Il ginocchio è l’articolazione più interessante quando si parla di sport, ed in particolare di calcio con gli sportivi che subiscono ad esempio distorsioni al ginocchio, ma anche quando si parla di persone un pochino più anziane sicuramente il ginocchio è un’articolazione molto a rischio che presenta molti problemi.

Infatti, il ginocchio può avere traumi, può rompersi per altre motivazioni e poi va considera anche l’età e gli esami da eseguire per una corretta diagnosi, come abbiamo detto nella prima parte di questa intervista dedicata agli esami radiologici, sono la RMN, RX, TAC o ecografia.

Quando è sempre utile fare un tipo di esame invece di un altro, partendo dalla RM?

Negli ambulatori, la prima cosa che portano i pazienti che vengono in visita è proprio la Risonanza Magnetica che, è vero essere un esame importantissimo che ci fa capire tantissime cose, però non dobbiamo dimenticarci anche della Radiografia.

La Radiografia ci fa vedere il contorno dell’osso e, specialmente nei casi di artrosi e quindi nelle persone più anziane, a volte è molto ma molto più utile.

Quando noi dobbiamo andare anche a studiare la rotula, che è un’altra porzione del ginocchio che dà tanti problemi, specialmente nelle donne, la Risonanza è importante ma non quando una Radiografia ben fatta con una proiezione particolare per valutare la rotula.

La Risonanza è l’esame principe soprattutto negli sportivi, nei calciatori, quelli che subiscono delle distorsioni perché è più sensibile a determinare i danni alle strutture un pochino più molli.

Queste strutture si chiamano così per l’articolazione , cioè i legamenti, si studiano bene i legamenti crociati, l’anteriore che è quello che si rompe più facilmente appunto nei calciatori e poi bisogna ricostruire; il posteriore che si rompe più facilmente nei rugbisti oppure in chi subisce addirittura un trauma all’interno di un’automobile in conseguenza di un tamponamento – il famoso “trauma da cruscotto” che spinge la parte inferiore del ginocchio posteriormente e rompe il crociato posteriore.
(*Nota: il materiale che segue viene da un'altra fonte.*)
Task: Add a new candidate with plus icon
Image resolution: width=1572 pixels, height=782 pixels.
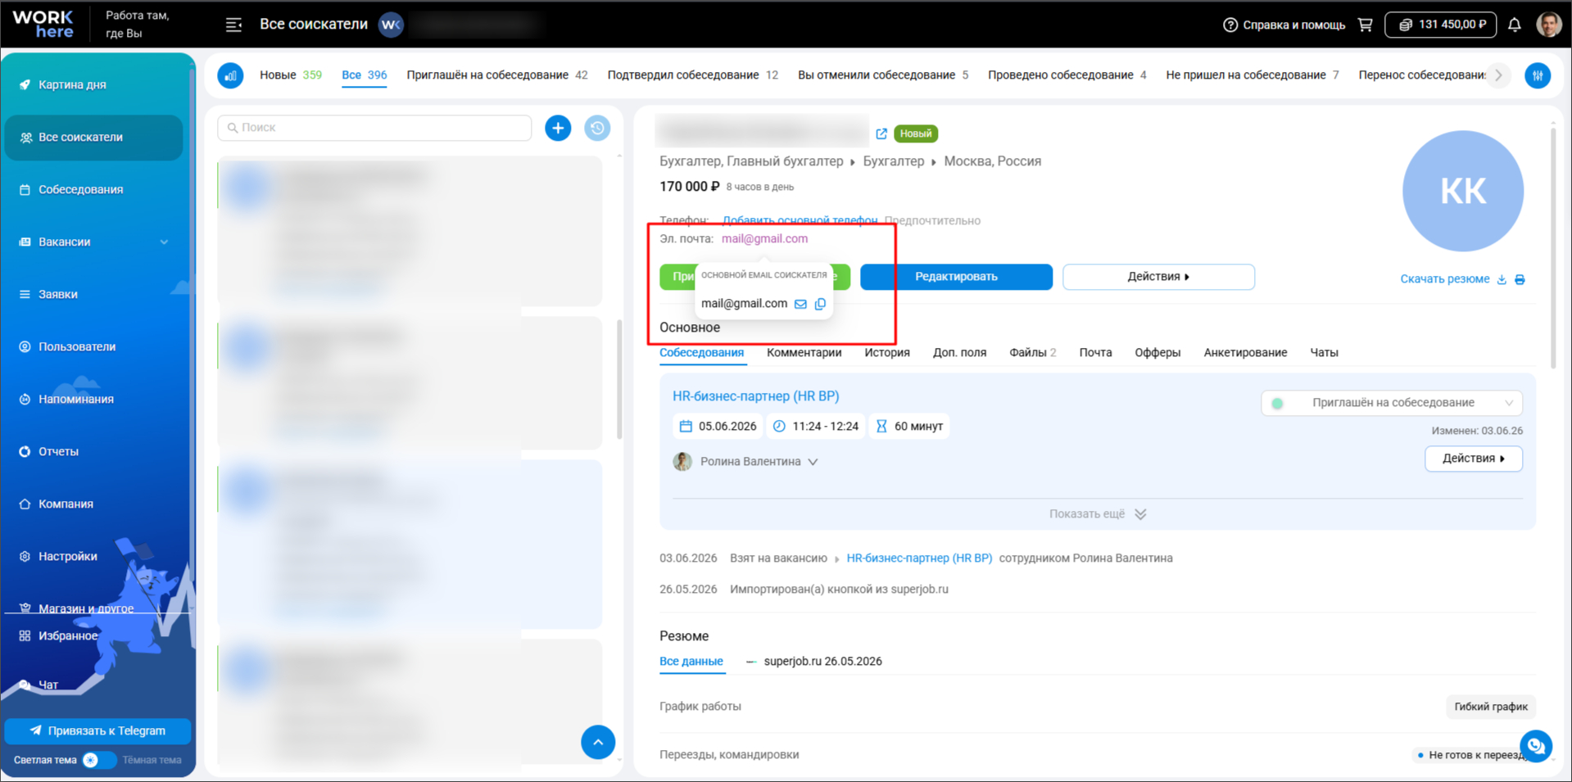Action: click(558, 128)
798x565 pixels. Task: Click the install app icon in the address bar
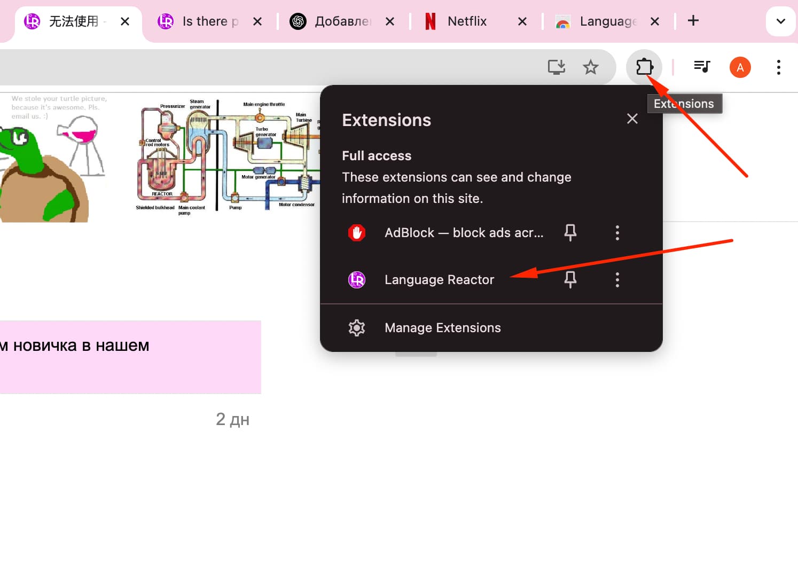[x=557, y=67]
Il paziente arriva accusando un fortissimo dolore posteriore al ginocchio, viene fatta una Risonanza Magnetica e troviamo molto spesso una lesione del legamento crociato posteriore).

La Risonanza è utile per vedere bene i menischi, per vedere i legamenti collaterali che sono strutture sempre a rischio sia negli sportivi che nei traumi quotidiani.

La TAC invece è utile soprattutto nei casi di frattura, magari per andare a vedere delle piccole fratture del piatto tibiale che magari non si riescono a vedere con delle lastre o per programmare poi l’intervento in caso di grosse fratture per capire dove andare a prendere i frammenti durante l’intervento e sintetizzarli.

L’ecografia è molto meno importante ammenochè non parliamo di strutture che stanno un po’ all’esterno del ginocchio, come per esempio il tendine rotuleo e il tendine quadricipitale che si possono infiammare molto facilmente e possono avere delle degenerazioni che possono portare a dei danni, a dei dolori cronici al livello del ginocchio, ma non i danni alle “strutture articolari” che si possono solo sospettare con un’ecografia.